Nearly all meals derived from animals such as fish, meat, dairy products and eggs include the vital ingredient vitamin B12. Hence, vegan vitamin B12 supplements are recommended for people who follow a vegan diet. Bioactive vitamin B12 is naturally present in trace amounts in a few plant foods: Shiitake mushrooms, Tempeh (a fermented soy product) and nori seaweed being some more examples.

Creatine 

Animal-based meals include the chemical creatine, the majority of which gets stored in muscles and the brain also holds a sizable amount of it. Creatine must be obtained from supplements for vegetarians and vegans because it is naturally found only in animal tissue.

Carnosine

Animals and humans both have high concentration of the antioxidant carnosine in their muscles and brains. Enhancing muscle carnosine levels with beta-alanine is a wonderful strategy to boost muscular strength and endurance.
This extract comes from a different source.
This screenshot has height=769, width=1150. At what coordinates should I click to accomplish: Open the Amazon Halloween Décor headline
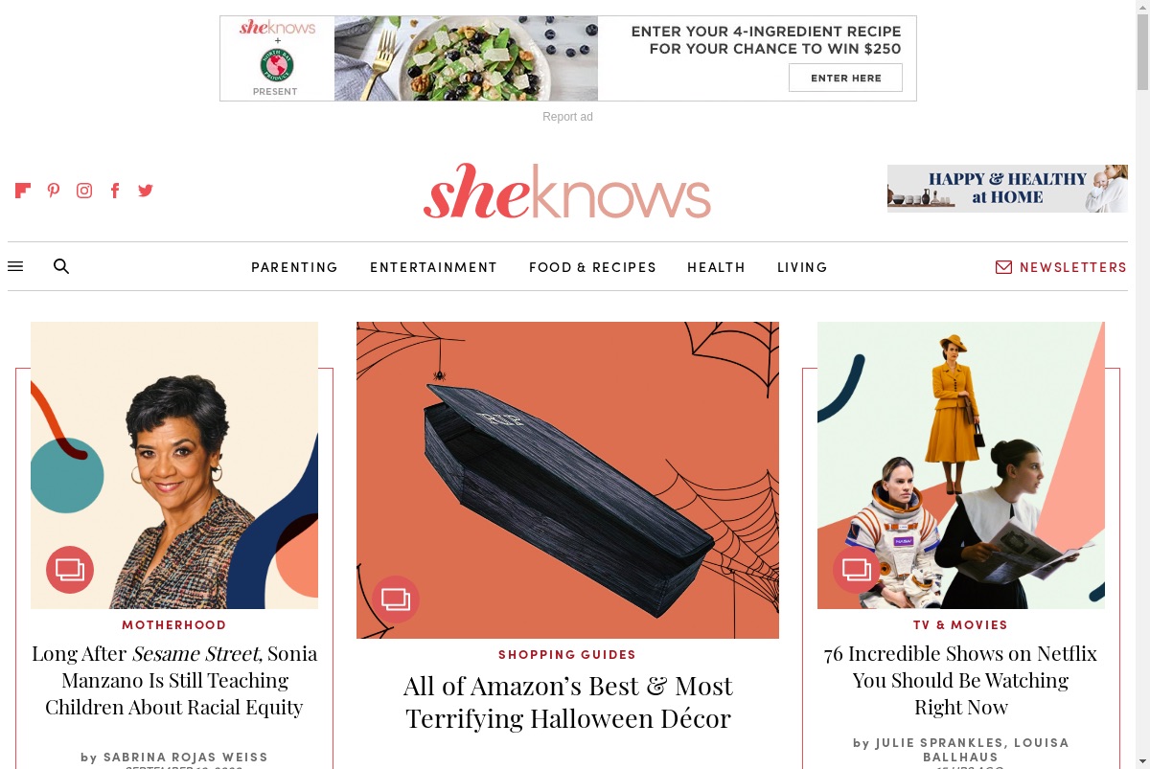tap(567, 702)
Vitamin D3 (cholecalciferol) 

Also known as sunshine nutrient, the animal-sourced vitamin D3 is more potent at increasing blood levels of vitamin D than the plant-based vitamin D2. Vegetarians and vegans may have a higher risk of vitamin D3 deficiency, particularly in the winter. 

D-hydroxyethyl acetate (DHA) 

DHA is a crucial omega-3 fatty acid discovered in fish oil and fatty fish and helps in healthy brain growth and operation. Additionally, it can be found in microalgae, a healthy food choice for vegetarians and vegans.

Heme iron

Found in meat, particularly red meat, this is a kind of iron that is considerably better absorbed than non-heme iron from plant foods such as legumes, beans, nuts, olives, oats and so on. A well-planned vegan diet with a lot of non-heme iron, makes it simple to avoid iron deficiency.

Taurine

The body uses taurine, a sulphur chemical, for a variety of purposes. It is only naturally present in foods made from animal sources, but also sold as a synthetic supplement.

If you are following a vegan diet, don't forget to include these seven nutrients in your diet for the healthful functioning of your mind, heart and body.